The biosynthesis of miRNAs involves several levels of regulation, some of which are influenced by inflammation.
Specific miRNAs modulate haematopoietic cell development.
miRNAs regulate both innate and adaptive immune responses.
miRNA expression levels are dysregulated in diseases of immunological origin, such as cancer and autoimmunity. Altered miRNA expression can subsequently exacerbate disease severity.
Research into miRNA is a recent development, and therefore many aspects of miRNA biology remain unexplored.

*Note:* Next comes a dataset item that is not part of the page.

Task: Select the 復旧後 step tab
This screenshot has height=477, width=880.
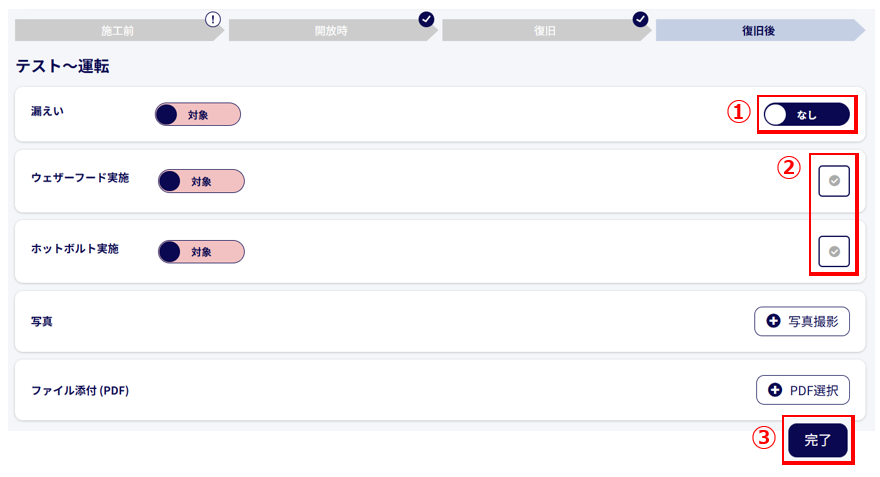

Mammalian microRNAs (miRNAs) have recently been identified as important regulators of gene expression, and they function by repressing specific target genes at the post-transcriptional level. Now, studies of miRNAs are resolving some unsolved issues in immunology. Recent studies have shown that miRNAs have unique expression profiles in cells of the innate and adaptive immune systems and have pivotal roles in the regulation of both cell development and function. Furthermore, when miRNAs are aberrantly expressed they can contribute to pathological conditions involving the immune system, such as cancer and autoimmunity; they have also been shown to be useful as diagnostic and prognostic indicators of disease type and severity. This Review discusses recent advances in our understanding of both the intended functions of miRNAs in managing immune cell biology and their pathological roles when their expression is dysregulated.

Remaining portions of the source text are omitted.